In addition, as described above, these monoclonal antibodies are not sufficient for clinical application from the viewpoint of low actual tissue staining.
The anti-capsid protein polyclonal antibody prepared by Stoner et al. Reacts not only with JCV, but also with BKV and SV40, has no specificity, and cannot be used for detection of JCV.
[0009]
There were also the following problems. Normally, biological tissue is mechanically preserved by embedding formalin-fixed paraffin, but conventional antibodies could not be stained on formalin-fixed paraffin-embedded tissue sections (GLStoner et al., Proc. Natl. Acad. Sci. USA, 83 , 2271-2275, 1986), acetone-fixed tissue was used. However, acetone-fixed tissue was unstable in structure, and it was a major drawback that it could not be stained with formalin-fixed paraffin-embedded tissue.

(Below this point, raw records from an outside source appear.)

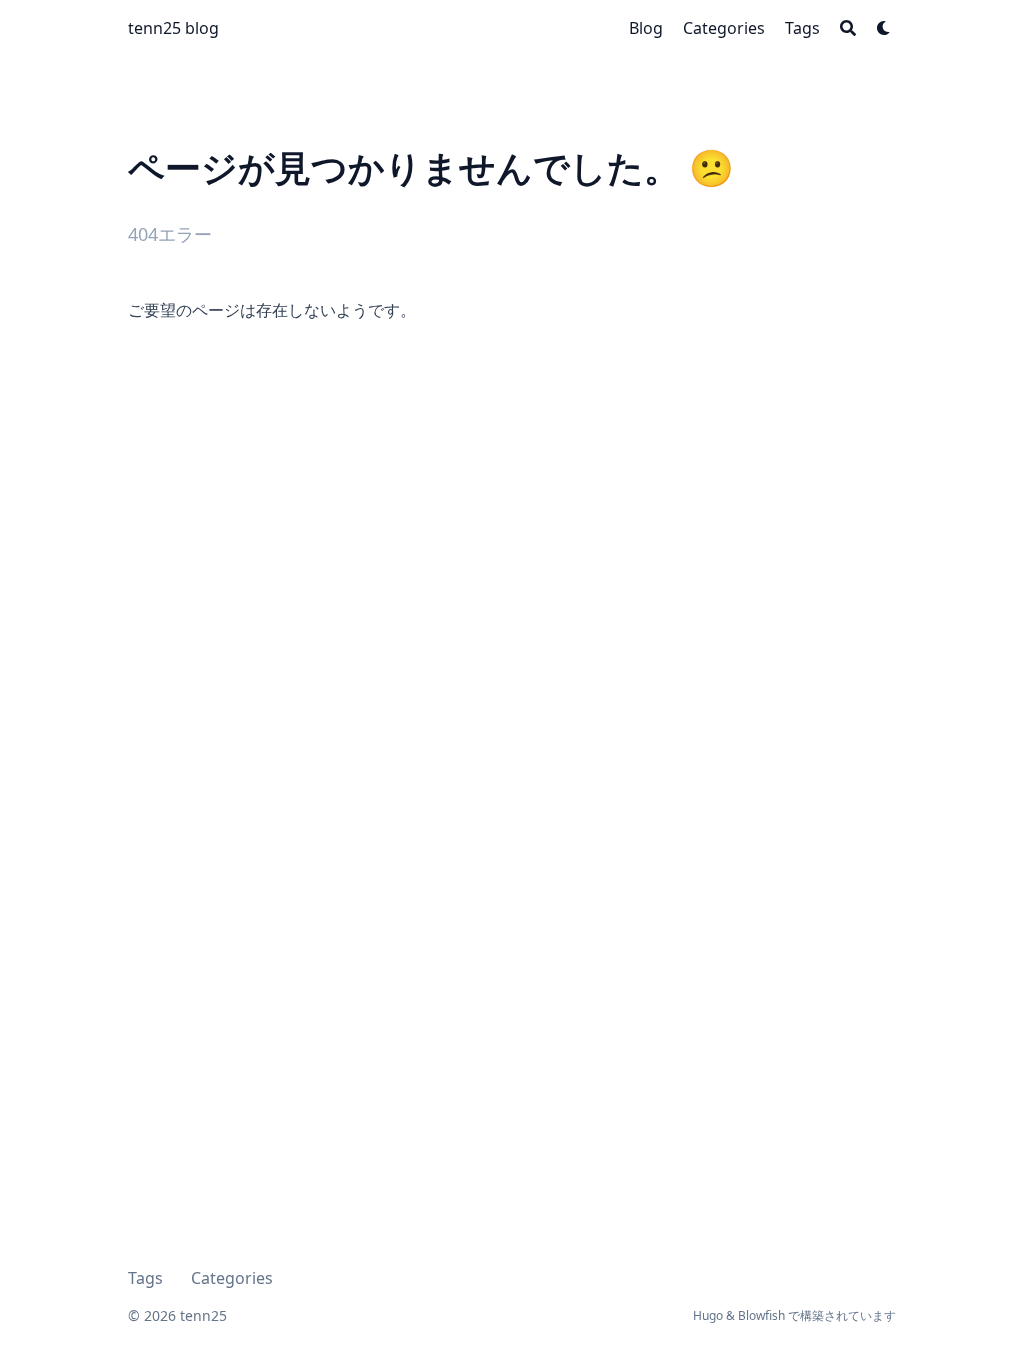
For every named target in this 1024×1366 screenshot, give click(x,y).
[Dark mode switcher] (884, 28)
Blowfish (761, 1315)
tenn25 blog (173, 28)
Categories (232, 1278)
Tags (145, 1278)
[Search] (848, 28)
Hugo (708, 1315)
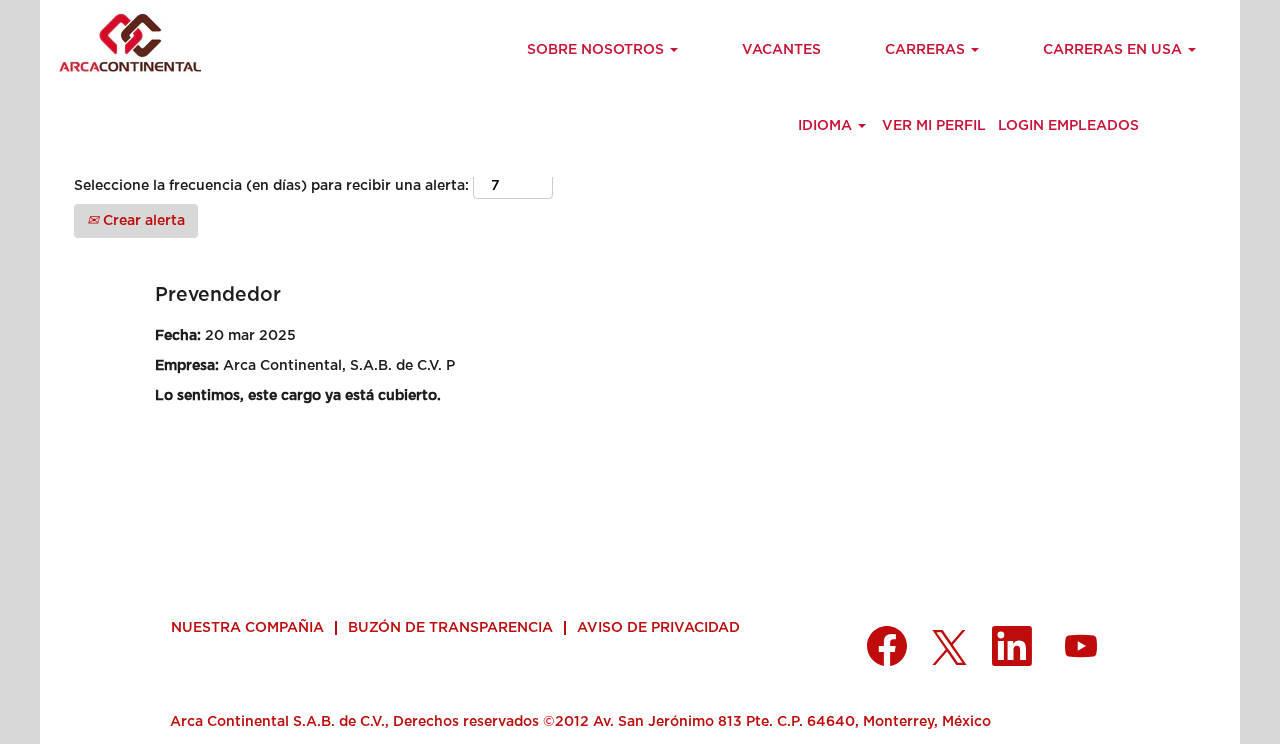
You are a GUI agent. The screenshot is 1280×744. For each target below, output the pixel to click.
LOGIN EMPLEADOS (1068, 126)
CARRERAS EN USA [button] (1114, 50)
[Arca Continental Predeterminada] (126, 42)
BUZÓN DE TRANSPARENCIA (450, 628)
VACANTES (781, 50)
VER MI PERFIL (934, 126)
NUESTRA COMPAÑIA (247, 628)
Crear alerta (142, 221)
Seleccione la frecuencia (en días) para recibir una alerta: (271, 186)
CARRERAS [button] (927, 50)
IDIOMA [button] (827, 126)
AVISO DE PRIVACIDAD (658, 628)
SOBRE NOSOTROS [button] (597, 50)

Moreover, since the antibody produced conventionally culture | cultivates an infected cell and uses the antigen extracted from there, the possibility of producing a cross reaction with normal brain tissue was not able to be removed.
As a result of intensive studies on the anti-JCV antibody to solve these problems, the present inventors have found an anti-JCV antibody that does not react with BKV or SV40 and has excellent tissue staining properties, and has completed the present invention.
[0010]
[Means for Solving the Problems]
That is, the present invention relates to an anti-JC virus antibody obtained using a peptide fragment of SEQ ID NO: 1, SEQ ID NO: 2 or SEQ ID NO: 3 which is a part of the VP-1 protein of JC virus as an antigen. Lys Ser Ile Ser Ile Ser Asp Thr Phe Glu (SEQ ID NO: 1), Lys Ser Ile Ser Ile Ser Asp Thr Phe Glu Ser Asp Ser Pro As Ar Arg Asp Met (SEQ ID NO: 2), Alternatively, it is an anti-JC virus antibody obtained using a peptide fragment of Val His Ser Asn Gly Gln Ala Thr His Asp Asn Gly Ala Gly Lys Pro Val Gln Gly Thr (SEQ ID NO: 3) as an antigen, and further cross-reacts with BK virus. An anti-JC virus antibody obtained using the peptide fragment of SEQ ID NO: 1 which is a part of the VP-1 protein of JC virus as an antigen, and a JC virus containing these anti-JC virus antibodies On the scan detection reagent.
[0011]
DETAILED DESCRIPTION OF THE INVENTION
The present invention is described in detail below.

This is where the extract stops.